> [À faire]:
**A)** Dans l'entretien sur l'ébénisterie, relevez tous les sens que le travail du bois sollicite selon Catherine Eléouet.
**B)** Restituez sans rien changer tout ce qui va de « Catherine Eléouet : J'avais » jusqu'à « doivent être rares. » dans l'entretien sur l'ébénisterie.

> [Extrait du texte]:
☆ ☆ ☆ ☆ ☆ ☆ ☆

Jubile des artisans: Le plaisir de restaurer du bois
Parfum de cire qui domine les senteurs des bois... Au milieu de l'atelier, une armoire réduite en planches, des sièges, une commode qui n'attend qu'un tiroir pour retrouver son lustre... Des établis, un lot de morceaux de bois vieillis pour la restauration...
Nous sommes dans l'atelier de Catherine Eléouet, ébéniste à Grenoble, lourdes chaussures aux pieds et pantalon de travail... mais visage très féminin, léger maquillage et boucles d'oreille.
Le Messager : Comment êtes-vous devenue ébéniste ? Il n'y a pas beaucoup de femmes dans cette branche.
Catherine Eléouet : J'avais commencé des études de comptabilité qui ne me plaisaient pas. Ce qui m'attirait, c'était le bois. Il touche tous les sens, et principalement l'odorat, avec le parfum de la cire. Si je travaille un petit morceau de cèdre, l'atelier est embaumé pendant dix jours. Le toucher aussi est concerné : lorsqu'on fait un vernis au tampon, le bois a la douceur et la chaleur d'une peau de bébé. Quant à l'œil, il est sensible aux volumes, à l'esthétique des meubles. Ce qui me plaît aussi, c'est que c'est un métier où l'on n’a jamais fini d'apprendre.
– Comment devient-on ébéniste, restaurateur ? Les candidates doivent être rares.
– Il y a vingt ans, les écoles étaient fermées aux filles. J'avais le bac, il fallait retourner en CAP. J'ai écrit entre 500 et 1000 lettres pour trouver une formation. J'ai fait un CAP en menuiserie et tournage, puis j'ai fait des stages chez différents ébénistes. Faute de trouver un ébéniste qui veuille m'embaucher, je me suis installée et j'ai employé un vieil ébéniste pour finir d'apprendre ! J'ai eu tellement de mal à trouver des stages, que maintenant j'accueille volontiers des stagiaires!
– Mais n'est-ce pas un métier qui demande de la force physique ?
– Il est vrai que c'est un métier physique. Quand on a raboté toute la journée, on est épuisée ! Mais mes confrères ne peuvent pas plus que moi soulever une armoire normande ! Il y a aussi des techniques de levage. La difficulté, c’est que même à l'heure actuelle, où je suis reconnue par mes pairs, avec un haut niveau de technicité... ce n'est jamais gagné ! Avec les clients, si je vais faire un devis en robe, je n'ai pas de retour.
– Après la formation technique, vous avez voulu continuer à apprendre. Dans quels domaines ?
– L'Histoire. Celle des règnes qui correspondent aux grands styles, mais aussi l'histoire de chaque province et l'histoire industrielle puisque avec elle ont évolué les techniques d'assemblage des meubles. Il faut aussi connaître les outils et les techniques d'autrefois qui vont être utilisés pour restaurer à l'identique.

☆ ☆ ☆ ☆ ☆ ☆ ☆

> [Données enregistrées]:
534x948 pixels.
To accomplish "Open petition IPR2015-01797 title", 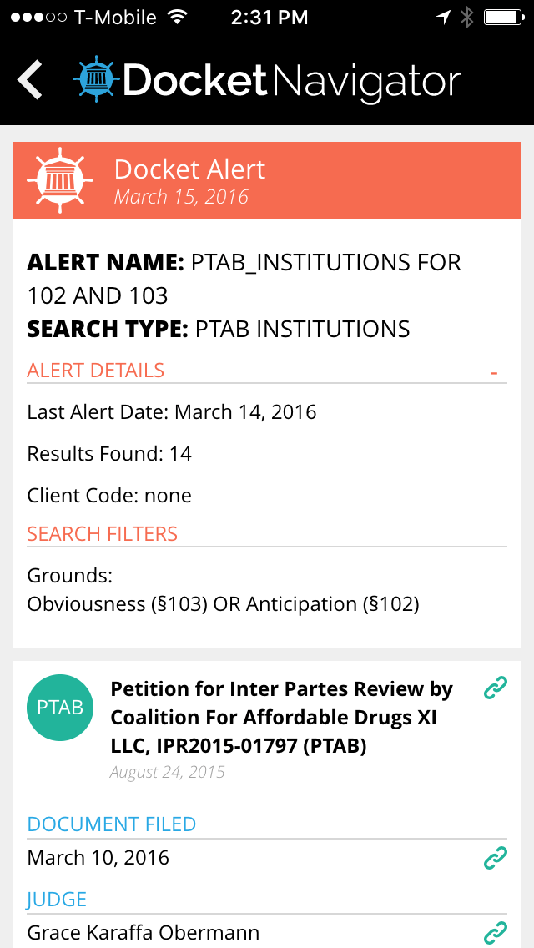I will tap(281, 717).
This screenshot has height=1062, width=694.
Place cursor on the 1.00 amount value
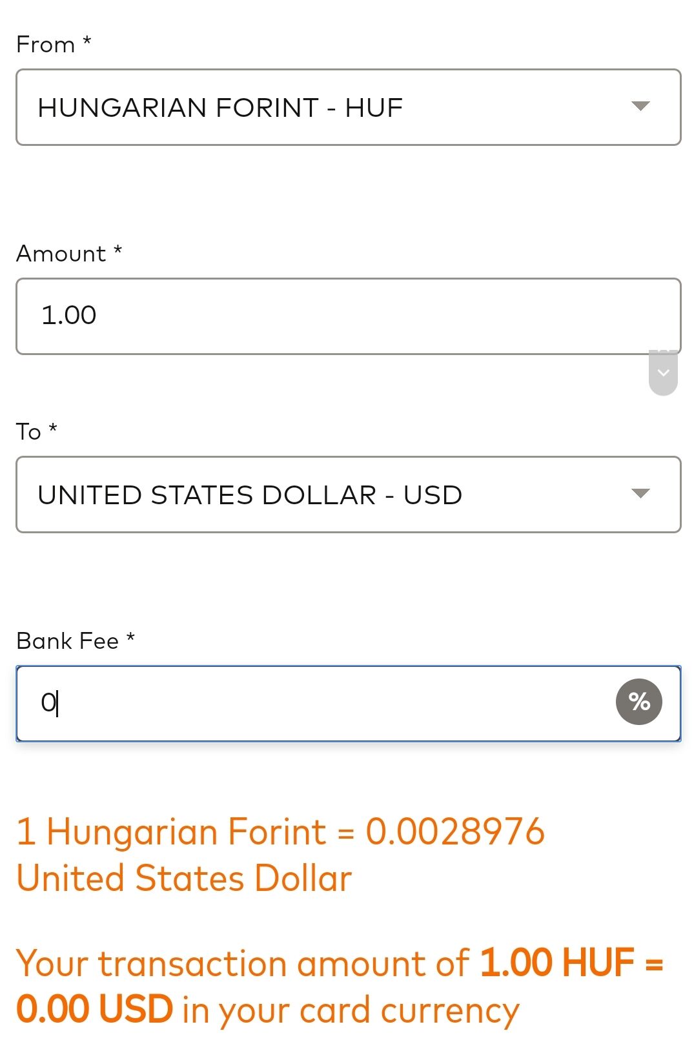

☆ ☆ ☆ ☆ ☆ ☆ ☆

> [Réponses correctes]:
**A)** L'odorat, le toucher, l'œil

**B)**
Catherine Eléouet : J'avais commencé des études de comptabilité qui ne me plaisaient pas. Ce qui m'attirait, c'était le bois. Il touche tous les sens, et principalement l'odorat, avec le parfum de la cire. Si je travaille un petit morceau de cèdre, l'atelier est embaumé pendant dix jours. Le toucher aussi est concerné : lorsqu'on fait un vernis au tampon, le bois a la douceur et la chaleur d'une peau de bébé. Quant à l'œil, il est sensible aux volumes, à l'esthétique des meubles. Ce qui me plaît aussi, c'est que c'est un métier où l'on n’a jamais fini d'apprendre.
– Comment devient-on ébéniste, restaurateur ? Les candidates doivent être rares.